GIVEN TEXT ->
● ● ●
Lumbar Disc Pain
Lumbar sprain, spinal stenosis, disc herniation and different degenerative spinal disorders can all cause pain in the lumbar region of your back.
Typically, lumbar pain is associated with activities that increase the pressure within the intervertebral disc (called intradiscal pressure). Sitting, bending forward, coughing and sneezing can increase low back pain. Leg pain caused by pinching of the nerves in the low back (called radiculopathy) may also accompany low back pain; especially while sitting, standing or walking. Arthritis can also cause low back pain.
Symptoms can vary widely depending on the cause of your low back pain. Strains and sprains might cause muscle spasms, stiffness and cramping. Nerve pressure or trauma may cause tingling, numbness, weakness or pain in the legs or feet. Pain caused by arthritis may be worse over time, long lasting, and generally worst in the morning or after a long period of inactivity. Arthritis may also cause pain in the hips.
● ● ●
[Saved entries]
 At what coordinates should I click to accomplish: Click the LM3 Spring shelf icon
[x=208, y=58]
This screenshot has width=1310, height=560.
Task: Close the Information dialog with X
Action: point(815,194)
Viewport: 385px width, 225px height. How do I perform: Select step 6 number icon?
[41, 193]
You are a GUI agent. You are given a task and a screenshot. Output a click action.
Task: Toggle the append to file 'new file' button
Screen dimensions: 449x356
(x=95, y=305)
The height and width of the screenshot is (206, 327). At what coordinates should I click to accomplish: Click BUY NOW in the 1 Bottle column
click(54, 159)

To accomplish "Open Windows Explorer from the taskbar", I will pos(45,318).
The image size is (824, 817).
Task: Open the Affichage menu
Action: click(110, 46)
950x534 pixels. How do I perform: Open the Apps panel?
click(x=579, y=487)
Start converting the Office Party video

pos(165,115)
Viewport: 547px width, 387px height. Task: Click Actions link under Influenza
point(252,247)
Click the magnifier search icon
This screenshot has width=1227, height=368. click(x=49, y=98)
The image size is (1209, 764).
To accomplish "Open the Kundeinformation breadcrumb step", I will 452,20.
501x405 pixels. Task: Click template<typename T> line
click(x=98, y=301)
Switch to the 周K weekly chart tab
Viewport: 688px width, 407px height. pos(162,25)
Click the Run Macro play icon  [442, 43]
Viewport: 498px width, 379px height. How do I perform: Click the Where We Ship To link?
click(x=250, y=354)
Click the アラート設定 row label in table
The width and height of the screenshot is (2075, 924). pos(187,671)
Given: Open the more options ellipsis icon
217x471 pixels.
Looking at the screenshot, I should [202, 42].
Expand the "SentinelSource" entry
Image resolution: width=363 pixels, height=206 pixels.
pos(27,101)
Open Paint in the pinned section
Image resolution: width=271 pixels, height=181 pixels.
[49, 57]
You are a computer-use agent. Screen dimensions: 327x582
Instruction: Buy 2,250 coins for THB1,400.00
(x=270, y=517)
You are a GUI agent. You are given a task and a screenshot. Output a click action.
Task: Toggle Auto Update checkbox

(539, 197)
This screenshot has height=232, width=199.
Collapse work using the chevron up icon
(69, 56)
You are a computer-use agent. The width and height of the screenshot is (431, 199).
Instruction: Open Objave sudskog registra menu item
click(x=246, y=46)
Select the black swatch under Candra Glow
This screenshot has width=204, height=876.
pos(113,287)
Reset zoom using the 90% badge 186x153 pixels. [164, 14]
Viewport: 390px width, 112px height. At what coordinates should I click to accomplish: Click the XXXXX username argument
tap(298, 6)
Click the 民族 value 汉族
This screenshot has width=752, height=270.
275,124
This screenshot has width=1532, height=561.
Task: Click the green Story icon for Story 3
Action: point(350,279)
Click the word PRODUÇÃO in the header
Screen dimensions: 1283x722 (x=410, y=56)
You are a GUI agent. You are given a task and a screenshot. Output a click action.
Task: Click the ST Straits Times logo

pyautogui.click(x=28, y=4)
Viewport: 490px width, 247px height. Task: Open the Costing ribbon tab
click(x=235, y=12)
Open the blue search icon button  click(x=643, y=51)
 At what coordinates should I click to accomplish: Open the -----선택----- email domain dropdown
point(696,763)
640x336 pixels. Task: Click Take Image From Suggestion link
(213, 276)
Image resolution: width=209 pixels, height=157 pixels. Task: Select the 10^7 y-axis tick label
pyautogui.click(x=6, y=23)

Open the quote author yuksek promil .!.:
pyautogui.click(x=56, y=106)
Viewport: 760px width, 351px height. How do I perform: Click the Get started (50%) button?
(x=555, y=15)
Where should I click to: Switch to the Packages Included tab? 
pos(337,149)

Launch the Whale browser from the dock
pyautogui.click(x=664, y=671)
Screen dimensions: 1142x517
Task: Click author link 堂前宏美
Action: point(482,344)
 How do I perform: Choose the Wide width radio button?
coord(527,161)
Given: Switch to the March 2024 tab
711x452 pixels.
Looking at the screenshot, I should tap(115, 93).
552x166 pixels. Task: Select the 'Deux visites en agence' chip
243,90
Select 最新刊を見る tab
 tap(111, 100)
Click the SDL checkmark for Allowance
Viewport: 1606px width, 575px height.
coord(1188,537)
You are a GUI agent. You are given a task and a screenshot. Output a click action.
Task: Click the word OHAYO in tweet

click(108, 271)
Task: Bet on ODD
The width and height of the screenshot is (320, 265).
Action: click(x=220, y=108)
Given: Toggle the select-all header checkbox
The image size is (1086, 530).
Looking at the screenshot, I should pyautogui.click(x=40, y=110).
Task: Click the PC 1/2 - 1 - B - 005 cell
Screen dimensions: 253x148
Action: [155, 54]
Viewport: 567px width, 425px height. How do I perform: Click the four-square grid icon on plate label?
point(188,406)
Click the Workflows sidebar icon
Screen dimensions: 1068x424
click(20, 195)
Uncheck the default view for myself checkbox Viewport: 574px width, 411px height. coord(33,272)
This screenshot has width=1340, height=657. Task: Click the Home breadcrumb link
● ● ●
EXERCISE SET ->
1) Answer these from the text on lumbar disc pain:
(a) What name does it give to leg pain caused by pinching of the nerves in the low back?
(b) At what times is arthritis pain generally worst?
(c) What might strains and sprains cause?
2) Copy word for word everything in the text on lumbar disc pain from "Lumbar Disc Pain" down to "cause low back pain.".

TASK-BY-TASK SOLUTIONS ->
1)
(a) Radiculopathy.
(b) In the morning or after a long period of inactivity.
(c) Muscle spasms, stiffness and cramping.

2)
Lumbar Disc Pain
Lumbar sprain, spinal stenosis, disc herniation and different degenerative spinal disorders can all cause pain in the lumbar region of your back.
Typically, lumbar pain is associated with activities that increase the pressure within the intervertebral disc (called intradiscal pressure). Sitting, bending forward, coughing and sneezing can increase low back pain. Leg pain caused by pinching of the nerves in the low back (called radiculopathy) may also accompany low back pain; especially while sitting, standing or walking. Arthritis can also cause low back pain.